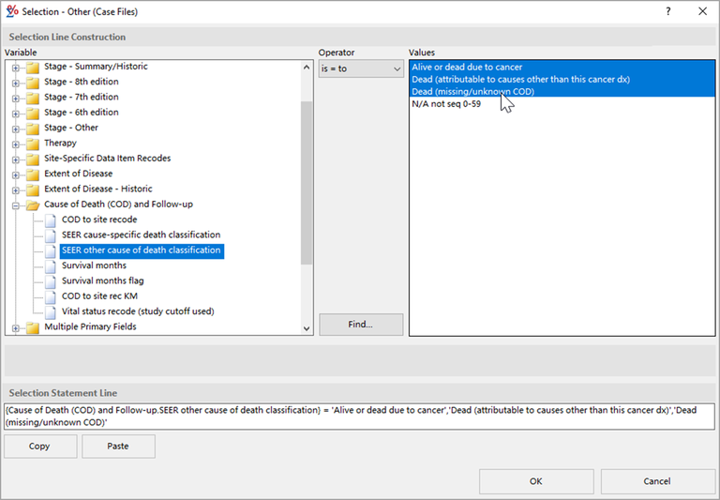Collapse the Cause of Death and Follow-up folder
720x500 pixels.
[x=16, y=205]
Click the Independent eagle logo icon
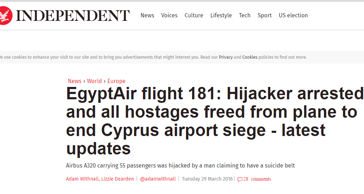Screen dimensions: 364x194 coord(6,16)
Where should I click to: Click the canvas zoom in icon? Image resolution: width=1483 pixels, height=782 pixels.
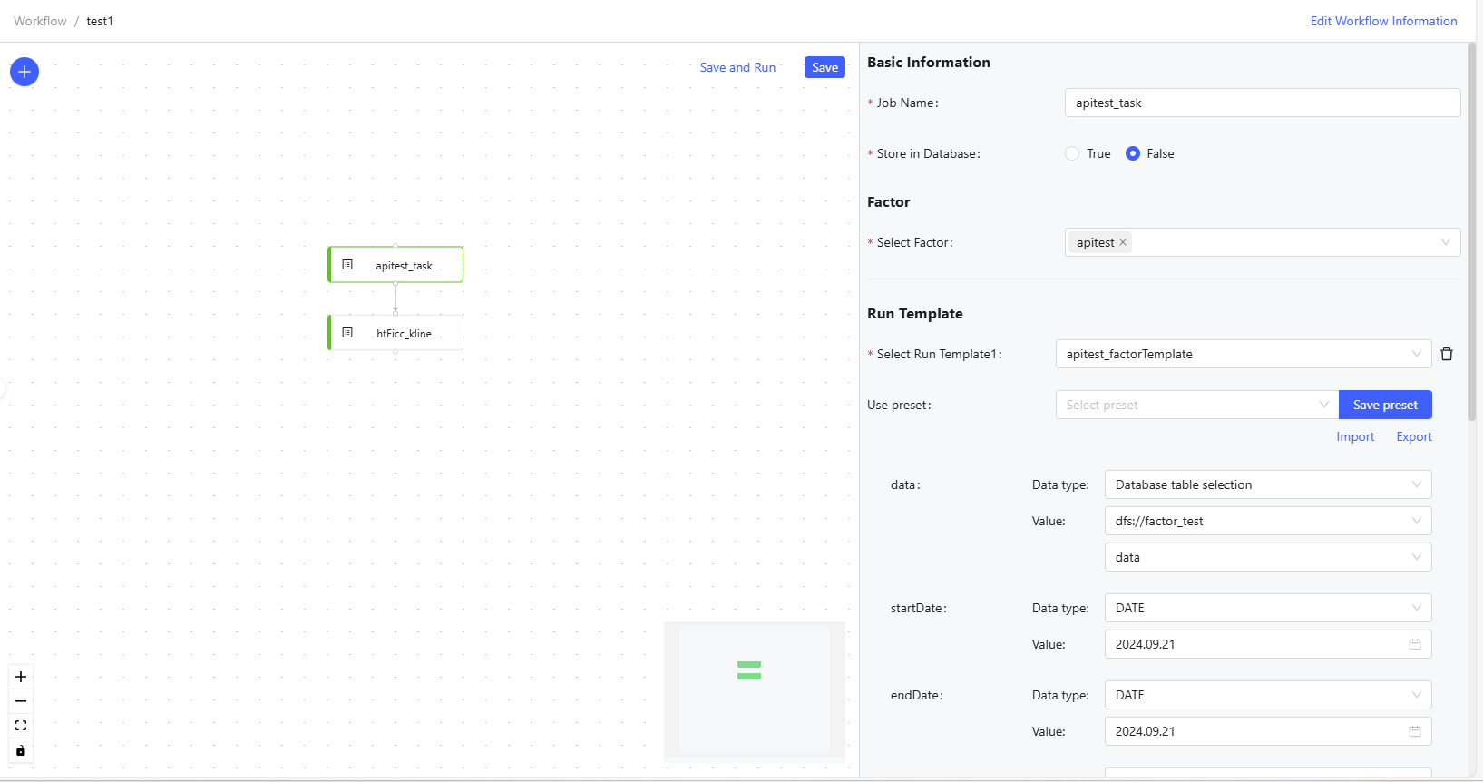(x=21, y=677)

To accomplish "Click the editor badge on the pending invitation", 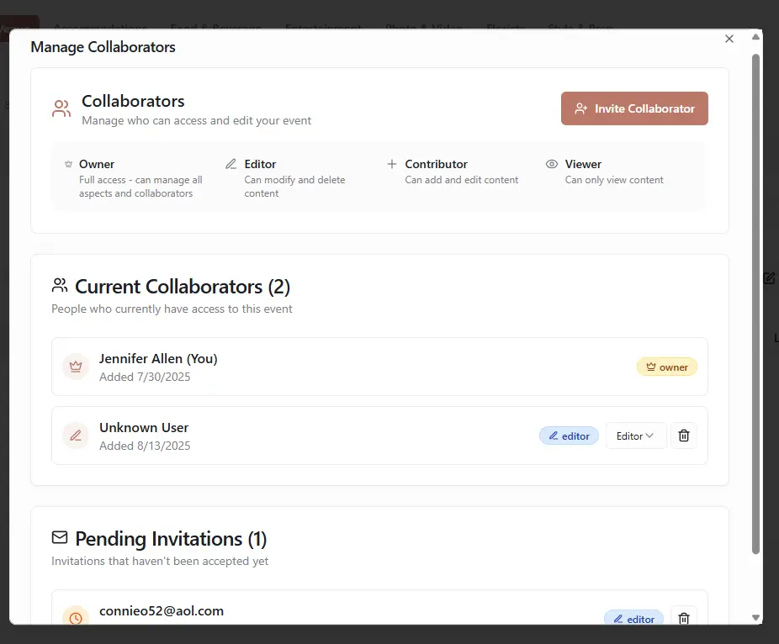I will click(x=633, y=619).
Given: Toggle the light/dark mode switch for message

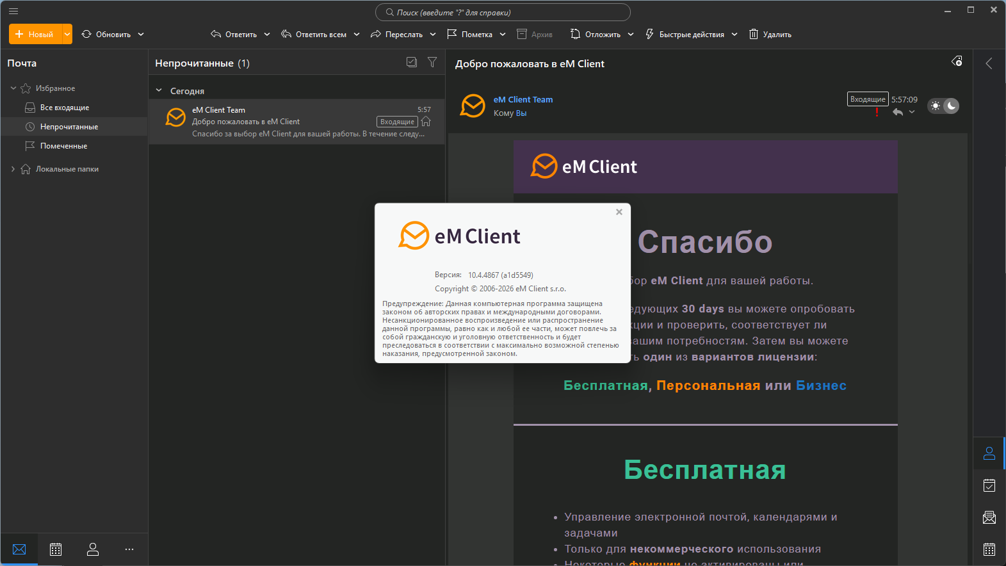Looking at the screenshot, I should 943,106.
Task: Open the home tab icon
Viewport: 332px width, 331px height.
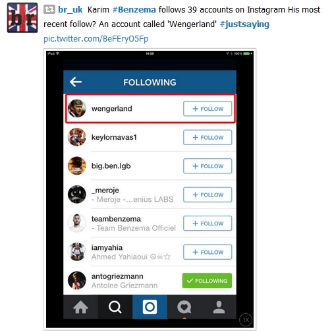Action: pyautogui.click(x=80, y=307)
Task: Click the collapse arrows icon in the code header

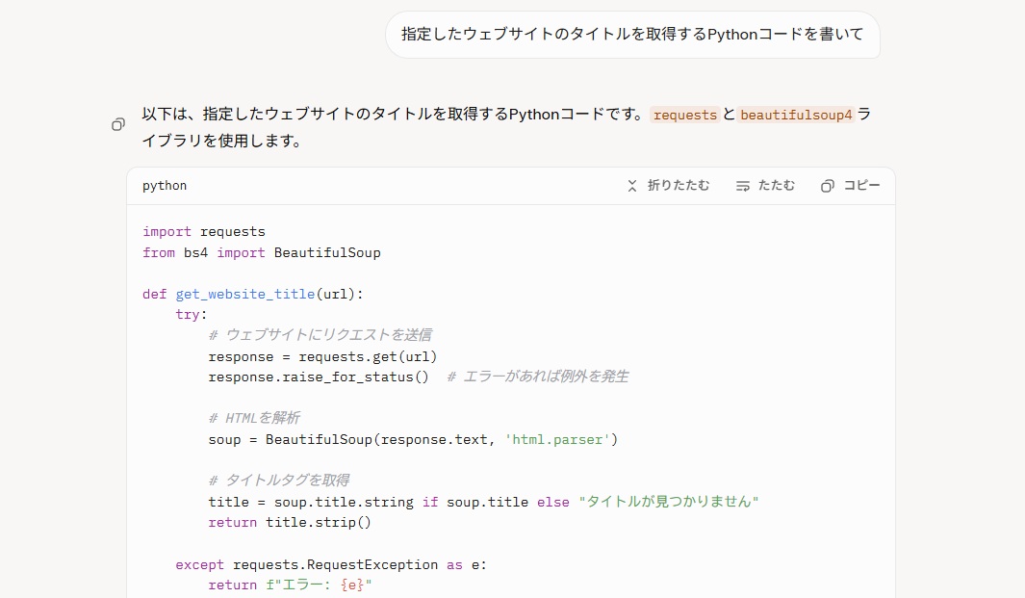Action: [632, 185]
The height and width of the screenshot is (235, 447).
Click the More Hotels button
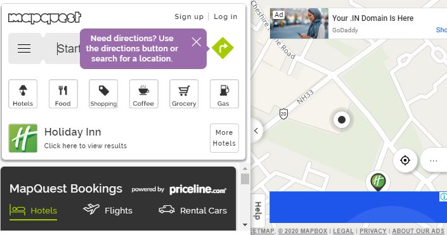pyautogui.click(x=224, y=138)
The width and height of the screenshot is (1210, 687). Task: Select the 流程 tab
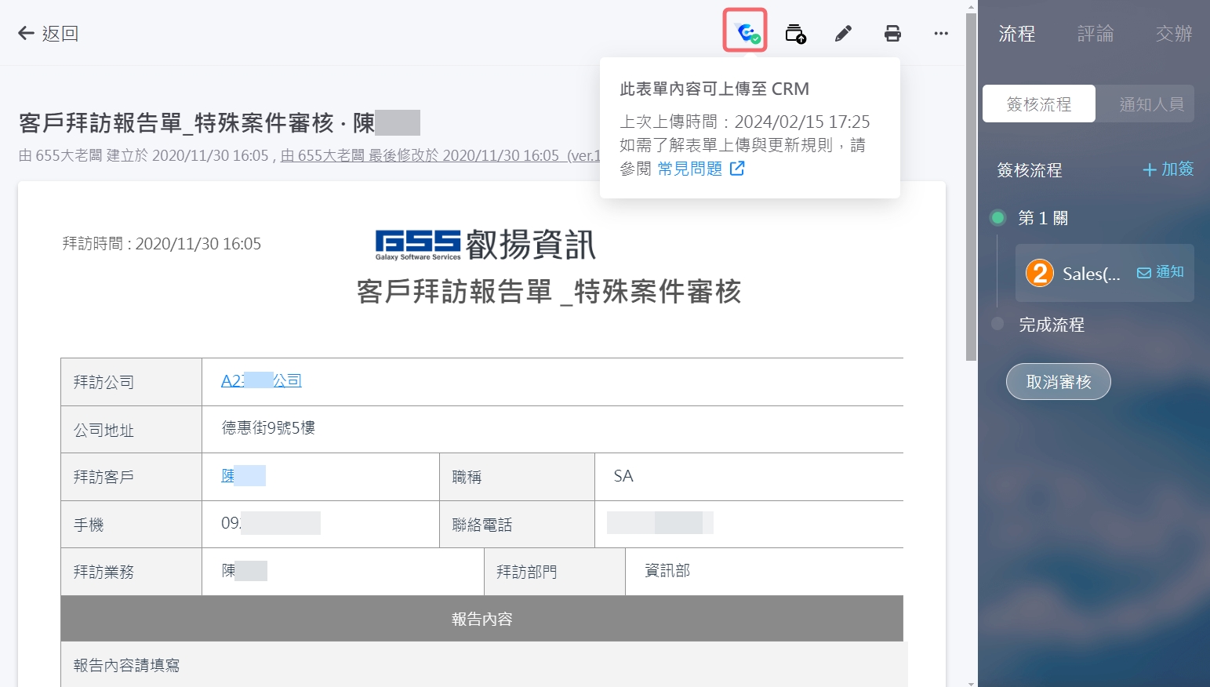pos(1017,34)
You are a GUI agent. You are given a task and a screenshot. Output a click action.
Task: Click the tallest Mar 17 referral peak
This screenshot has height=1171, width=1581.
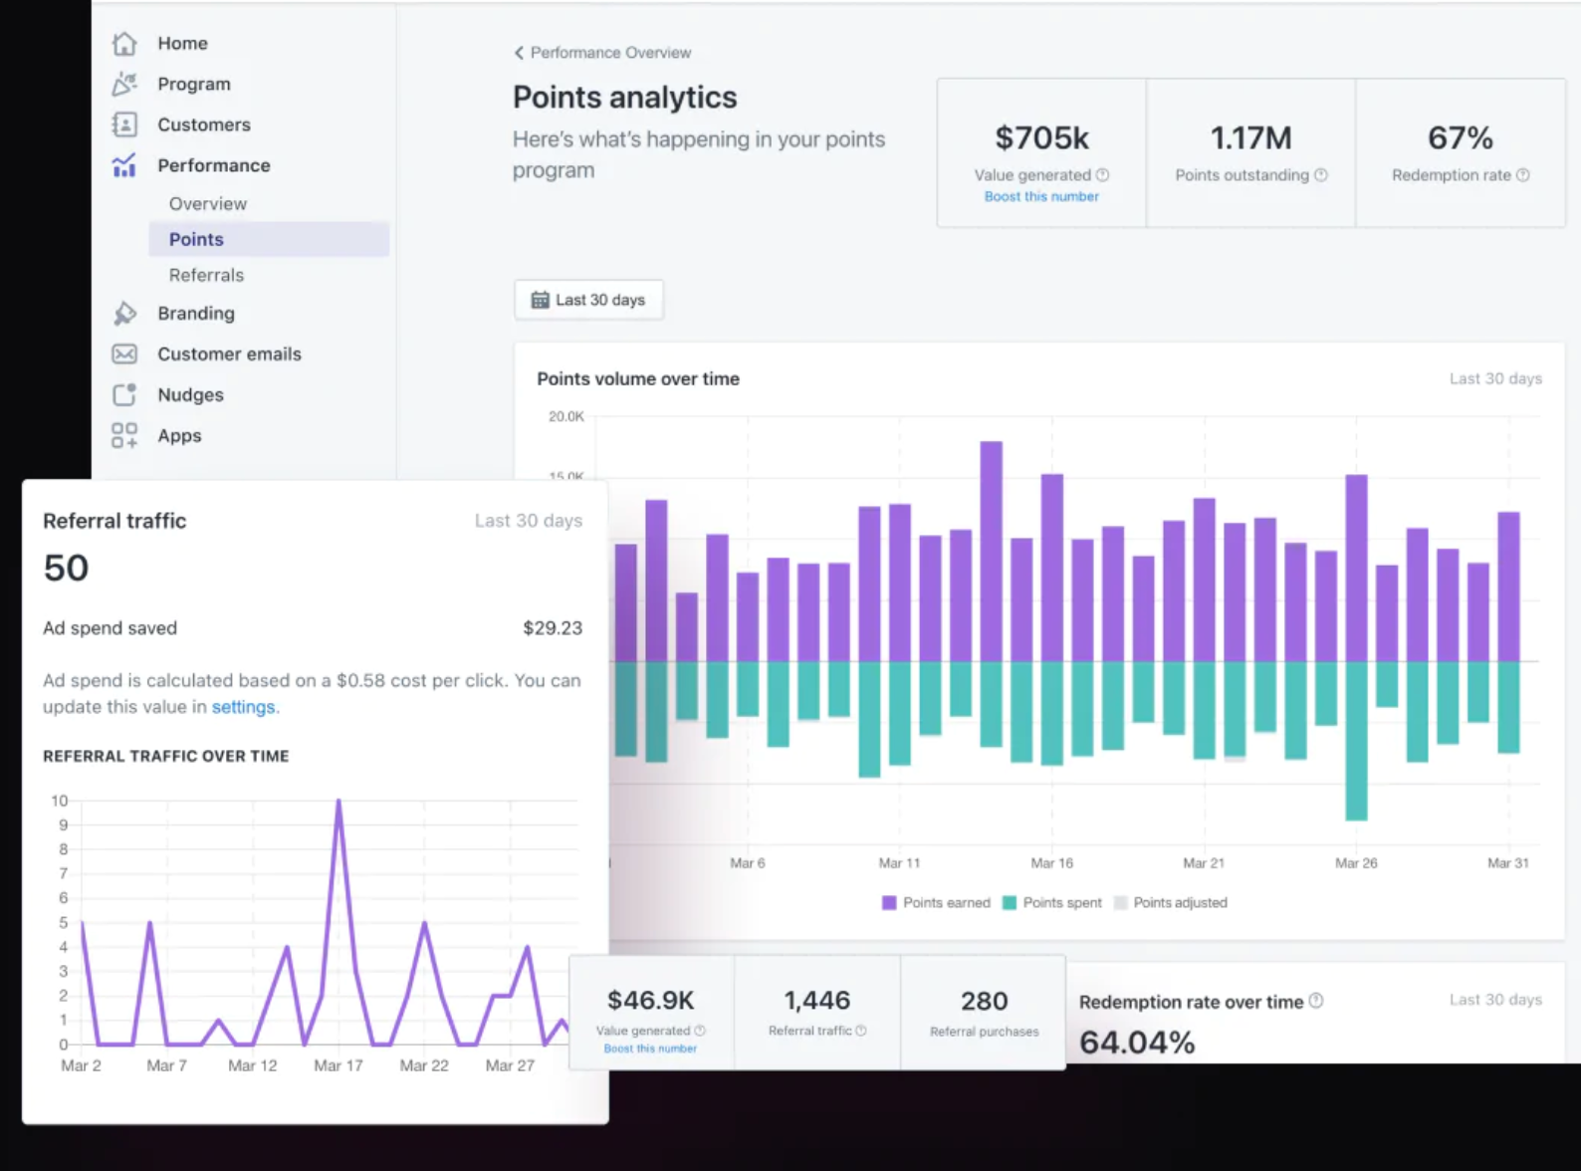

______________________________

#### EXERCISE GOAL
Leave out every picture and copy, exactly as written, the lines from the one with "Click the More Hotels button" through the end of the records above.

#### ANSWER FOR THIS EXERCISE
Click the More Hotels button
pyautogui.click(x=224, y=138)
The width and height of the screenshot is (1210, 687). Task: Select the 流程 tab
pos(1017,34)
You are a GUI agent. You are given a task and a screenshot. Output a click action.
Task: Click the tallest Mar 17 referral peak
This screenshot has height=1171, width=1581.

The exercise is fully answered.